- The photo shows the initial landing spot of the rover and the path it has taken over its five year mission so far
- The pictures showed snapshots of the planet’s dusty surface, the martian horizon, and sandy sloping hills
NASA’s Curiosity Rover has been exploring Mars’s surface for the past six years.
The nuclear-powered mobile science laboratory has been slowly roving across the surface of Mars since 2012; searching for evidence of the conditions that once made the planet capable of sustaining life.
And earlier this week, while on a brief break from mountain climbing, Curiosity sent home a giant batch of photos showing what the rover has been up to over the last three months.
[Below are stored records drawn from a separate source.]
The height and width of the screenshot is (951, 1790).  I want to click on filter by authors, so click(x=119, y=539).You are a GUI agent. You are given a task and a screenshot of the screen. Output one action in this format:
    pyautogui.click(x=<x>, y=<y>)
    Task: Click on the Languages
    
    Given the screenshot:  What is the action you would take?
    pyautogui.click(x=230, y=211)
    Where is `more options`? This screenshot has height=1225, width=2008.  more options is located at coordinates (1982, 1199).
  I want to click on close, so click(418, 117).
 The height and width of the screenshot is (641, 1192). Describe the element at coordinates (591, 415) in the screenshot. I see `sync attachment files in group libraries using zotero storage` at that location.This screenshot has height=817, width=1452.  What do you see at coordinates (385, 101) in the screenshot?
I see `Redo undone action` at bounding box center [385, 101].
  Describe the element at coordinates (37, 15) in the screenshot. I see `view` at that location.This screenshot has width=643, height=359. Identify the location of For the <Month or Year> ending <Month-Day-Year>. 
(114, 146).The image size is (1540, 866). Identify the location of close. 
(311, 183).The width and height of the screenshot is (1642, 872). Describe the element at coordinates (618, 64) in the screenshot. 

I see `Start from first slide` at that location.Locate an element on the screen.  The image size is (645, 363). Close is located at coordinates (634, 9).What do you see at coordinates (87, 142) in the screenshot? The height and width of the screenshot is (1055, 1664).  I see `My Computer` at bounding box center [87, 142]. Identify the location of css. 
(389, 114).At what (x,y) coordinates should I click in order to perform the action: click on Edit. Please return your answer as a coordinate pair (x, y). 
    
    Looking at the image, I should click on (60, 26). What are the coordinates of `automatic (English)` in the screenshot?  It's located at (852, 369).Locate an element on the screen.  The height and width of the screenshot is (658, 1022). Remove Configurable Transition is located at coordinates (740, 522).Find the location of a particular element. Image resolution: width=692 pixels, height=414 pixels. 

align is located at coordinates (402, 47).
The pictures showed snapshots of the planet’s dusty surface, the martian horizon, and sandy sloping hills.
I've been everywhere, man
Across the crater fair, man
Science with fanfare, man
Travel I've had my share, man
I've been everywhere!
— Curiosity Rover (@MarsCuriosity) January 30, 2018
“Even though Curiosity has been steadily climbing for five years, this is the first time we could look back and see the whole mission laid out below us,” Curiosity Project Scientist Ashwin Vasavada of NASA’s Jet Propulsion Laboratory, in Pasadena, Calif., said in a statement.
Curiosity is part of NASA’s Mars Exploration Program; an effort to explore the planet’s surface using spacecraft, landers, and rovers since 1993.